This is the mail archive of the
systemtap@sourceware.org
mailing list for the systemtap project.
Re: Looking for recommendation for using SystemTap
- From: Tony Reix <tony dot reix at bull dot net>
- To: "Frank Ch. Eigler" <fche at redhat dot com>
- Cc: "systemtap at sourceware dot org" <systemtap at sourceware dot org>
- Date: Mon, 02 Oct 2006 15:42:07 +0200
- Subject: Re: Looking for recommendation for using SystemTap
- References: <1159534951.28410.54.camel@frecb000687.frec.bull.fr> <y0mzmcid2vu.fsf@ton.toronto.redhat.com>
Le vendredi 29 septembre 2006 à 13:00 -0400, Frank Ch. Eigler a écrit :
> Tony Reix <tony.reix@bull.net> writes:
>
> > [...]
> > The analysis of the Oopss clearly show that "someone" writes strings
> > (like "ata" or "ejbo") randomly in memory and destroys links in
> > structures, like vmlilst used by get_vmalloc_info in fs/proc/mmu.c or
> > ulp->proc_list used by loop_undo in ipc/sems.c .
> > [...]
> > Do you think SystemTap can help me finding the culprit ?
> > [...]
>
> Perhaps. Does the memory corruption occur in predictable places?
> Imagine a probe that runs periodically (via a frequently triggered
> timer, or a breakpoint at a code point under suspicion). That probe
> could look through selected places that are corrupted, and check for
> something suspicious.
Up to know, each run (3 of them) has produced a Oops in a different
place (in a different linked list).
Using more options in .config now leads to a crash at the moment the
memory is corrupted. Seems the code I'm trying to test is the culprit !
A suggestion: add a basic SystemTap code to the kernel when these
options are used (memory leak debug, compile kernel with frame ...,
write protect kernel read-only data ...), so that it helps understanding
which code is writing in the wrong places.
> For example:
>
> #! stap -g
> probe kernel.function("after_your_function") { if (checkstuff ()) log ("bug") }
> function checkstuff () /* .... */
>
> What checkstuff() does depends on how a program may be able to assess
> corruption. If it's ascii scripts showing up within known regions of
> valid memory, something like this naive search could do it. (Such a
> function could be encapsulated into the systemtap tapset library).
>
> function checkstuff () %{
> char *begin = 0xdeadbeef;
> char *end = 0xdeadf00d;
> int found = 0;
> char *p;
> for (p = begin; p+3 < end; p++)
> if (p[0] == 'a' && p[1] == 't' && p[2] == 'a') found=1;
> THIS->__retval = found;
> %}
>
> Later, we will have hardware-assisted watchpoint probes that hit when
> a designated area of memory is read and/or written. That could narrow
> the culprits down even further. This might look something lke:
>
> probe kernel.watch.from(0xdeadbeef).to(0xdeadfood).string("ata")
> { log ("bug") }
>
>
> Anyway, this all depends on being able to characterize the corruption
> well enough that a routine could be written to safely check for it.

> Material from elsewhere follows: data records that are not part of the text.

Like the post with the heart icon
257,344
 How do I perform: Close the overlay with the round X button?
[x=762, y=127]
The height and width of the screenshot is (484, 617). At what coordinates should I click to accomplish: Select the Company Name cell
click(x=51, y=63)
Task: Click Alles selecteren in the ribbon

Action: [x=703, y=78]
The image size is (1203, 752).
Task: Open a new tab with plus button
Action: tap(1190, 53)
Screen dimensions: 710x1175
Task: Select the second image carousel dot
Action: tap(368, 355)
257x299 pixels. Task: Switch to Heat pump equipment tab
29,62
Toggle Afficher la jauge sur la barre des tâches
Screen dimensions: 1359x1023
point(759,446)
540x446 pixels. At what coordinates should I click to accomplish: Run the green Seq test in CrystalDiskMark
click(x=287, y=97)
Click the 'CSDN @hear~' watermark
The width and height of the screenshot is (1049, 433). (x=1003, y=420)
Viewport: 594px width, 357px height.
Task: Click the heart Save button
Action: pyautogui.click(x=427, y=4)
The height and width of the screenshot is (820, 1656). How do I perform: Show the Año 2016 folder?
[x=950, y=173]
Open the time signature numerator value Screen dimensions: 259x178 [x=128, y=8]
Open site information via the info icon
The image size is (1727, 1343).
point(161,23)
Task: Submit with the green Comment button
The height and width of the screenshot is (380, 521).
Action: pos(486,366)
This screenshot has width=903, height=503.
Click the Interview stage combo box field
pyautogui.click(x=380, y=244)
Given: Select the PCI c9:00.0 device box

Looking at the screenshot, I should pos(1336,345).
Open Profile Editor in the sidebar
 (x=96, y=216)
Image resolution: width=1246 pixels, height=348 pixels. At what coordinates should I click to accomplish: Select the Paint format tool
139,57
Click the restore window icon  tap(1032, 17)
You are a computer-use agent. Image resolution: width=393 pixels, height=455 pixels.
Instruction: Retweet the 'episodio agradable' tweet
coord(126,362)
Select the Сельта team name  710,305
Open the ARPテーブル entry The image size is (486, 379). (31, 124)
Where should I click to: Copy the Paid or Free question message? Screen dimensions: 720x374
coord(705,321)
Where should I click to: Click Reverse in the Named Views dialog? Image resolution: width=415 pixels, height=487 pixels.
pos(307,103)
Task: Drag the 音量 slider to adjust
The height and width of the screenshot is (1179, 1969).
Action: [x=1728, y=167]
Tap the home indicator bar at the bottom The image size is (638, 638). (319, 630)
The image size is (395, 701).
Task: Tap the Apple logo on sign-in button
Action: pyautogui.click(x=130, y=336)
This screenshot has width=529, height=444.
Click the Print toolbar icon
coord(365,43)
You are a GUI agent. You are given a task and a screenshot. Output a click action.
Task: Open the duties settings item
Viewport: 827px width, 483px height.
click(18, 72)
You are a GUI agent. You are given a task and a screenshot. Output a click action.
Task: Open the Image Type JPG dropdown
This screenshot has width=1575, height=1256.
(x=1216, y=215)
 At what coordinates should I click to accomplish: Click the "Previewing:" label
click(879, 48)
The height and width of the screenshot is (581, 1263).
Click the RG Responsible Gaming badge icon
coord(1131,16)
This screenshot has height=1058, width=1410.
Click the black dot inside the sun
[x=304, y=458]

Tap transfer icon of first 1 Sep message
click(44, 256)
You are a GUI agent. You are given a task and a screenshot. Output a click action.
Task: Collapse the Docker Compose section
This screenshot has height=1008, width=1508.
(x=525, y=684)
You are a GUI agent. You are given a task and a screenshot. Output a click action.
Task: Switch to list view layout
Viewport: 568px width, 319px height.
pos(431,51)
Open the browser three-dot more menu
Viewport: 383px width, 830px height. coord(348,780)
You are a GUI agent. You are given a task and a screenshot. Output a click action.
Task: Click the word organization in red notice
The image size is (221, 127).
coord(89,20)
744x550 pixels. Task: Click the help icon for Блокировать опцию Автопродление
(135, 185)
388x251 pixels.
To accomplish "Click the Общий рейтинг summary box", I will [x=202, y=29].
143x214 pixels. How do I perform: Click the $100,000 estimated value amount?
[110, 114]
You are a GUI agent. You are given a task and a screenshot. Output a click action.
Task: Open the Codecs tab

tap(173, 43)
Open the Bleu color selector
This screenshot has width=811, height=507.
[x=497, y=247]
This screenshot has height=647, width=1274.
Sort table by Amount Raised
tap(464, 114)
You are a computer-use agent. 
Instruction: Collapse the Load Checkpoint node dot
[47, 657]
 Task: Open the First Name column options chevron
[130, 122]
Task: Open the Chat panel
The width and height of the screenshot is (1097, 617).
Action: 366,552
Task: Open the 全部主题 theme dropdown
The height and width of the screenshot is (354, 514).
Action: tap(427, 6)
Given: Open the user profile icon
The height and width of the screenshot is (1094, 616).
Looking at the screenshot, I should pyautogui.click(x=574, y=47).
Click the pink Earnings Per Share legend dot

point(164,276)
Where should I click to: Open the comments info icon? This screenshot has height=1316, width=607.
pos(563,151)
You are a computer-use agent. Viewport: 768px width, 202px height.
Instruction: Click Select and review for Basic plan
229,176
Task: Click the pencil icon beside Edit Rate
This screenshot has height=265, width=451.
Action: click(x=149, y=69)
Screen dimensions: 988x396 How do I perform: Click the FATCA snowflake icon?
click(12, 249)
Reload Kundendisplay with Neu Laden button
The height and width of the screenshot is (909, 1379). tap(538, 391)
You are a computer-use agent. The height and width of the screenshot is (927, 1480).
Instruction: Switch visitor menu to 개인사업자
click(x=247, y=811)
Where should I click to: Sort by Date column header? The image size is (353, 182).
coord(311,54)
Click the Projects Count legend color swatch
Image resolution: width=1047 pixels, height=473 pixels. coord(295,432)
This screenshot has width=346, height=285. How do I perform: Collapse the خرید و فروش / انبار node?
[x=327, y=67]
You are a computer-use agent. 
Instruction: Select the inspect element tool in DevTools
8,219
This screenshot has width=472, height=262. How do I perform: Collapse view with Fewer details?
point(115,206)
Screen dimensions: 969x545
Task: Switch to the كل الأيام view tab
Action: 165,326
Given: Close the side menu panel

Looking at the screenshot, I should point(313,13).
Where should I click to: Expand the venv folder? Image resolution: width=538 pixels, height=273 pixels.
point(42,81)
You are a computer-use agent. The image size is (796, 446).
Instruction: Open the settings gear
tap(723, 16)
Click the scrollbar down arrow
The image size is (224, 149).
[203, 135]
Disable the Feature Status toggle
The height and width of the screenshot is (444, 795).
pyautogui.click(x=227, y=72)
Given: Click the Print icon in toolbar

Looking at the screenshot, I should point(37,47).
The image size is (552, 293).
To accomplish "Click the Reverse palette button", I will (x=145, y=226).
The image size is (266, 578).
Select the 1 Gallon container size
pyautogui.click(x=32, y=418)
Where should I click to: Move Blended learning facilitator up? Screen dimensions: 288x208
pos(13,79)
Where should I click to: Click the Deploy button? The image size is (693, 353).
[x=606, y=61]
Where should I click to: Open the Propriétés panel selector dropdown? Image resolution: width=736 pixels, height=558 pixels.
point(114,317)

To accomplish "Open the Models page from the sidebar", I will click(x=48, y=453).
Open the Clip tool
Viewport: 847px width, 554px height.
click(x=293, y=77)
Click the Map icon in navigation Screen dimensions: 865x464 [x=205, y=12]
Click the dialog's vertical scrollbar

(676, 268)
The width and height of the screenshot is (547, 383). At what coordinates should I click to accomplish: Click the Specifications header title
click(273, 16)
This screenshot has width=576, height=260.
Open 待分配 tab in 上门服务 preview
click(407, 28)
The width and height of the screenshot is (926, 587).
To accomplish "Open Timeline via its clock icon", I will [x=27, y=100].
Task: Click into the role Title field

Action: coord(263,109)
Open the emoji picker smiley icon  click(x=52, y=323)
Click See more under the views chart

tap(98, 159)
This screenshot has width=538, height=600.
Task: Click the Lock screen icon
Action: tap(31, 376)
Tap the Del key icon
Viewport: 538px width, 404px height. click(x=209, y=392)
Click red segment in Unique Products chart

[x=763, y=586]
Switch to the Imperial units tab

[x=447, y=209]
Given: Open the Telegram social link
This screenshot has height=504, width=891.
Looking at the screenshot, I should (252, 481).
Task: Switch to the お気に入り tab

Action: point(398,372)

I think I've got this very important information by recompiling the
kernel with the options I talked here before (Kernel Hacking).
> If you don't have even that much information, very drastic measures
> may be necessary (such as running the kernel under a simulator or
> debugger).
Yes. We've talked about that with colleagues ... UML, ...
They had to fix bugs in the tools before being able to find their
problem ...
Regards,
Tony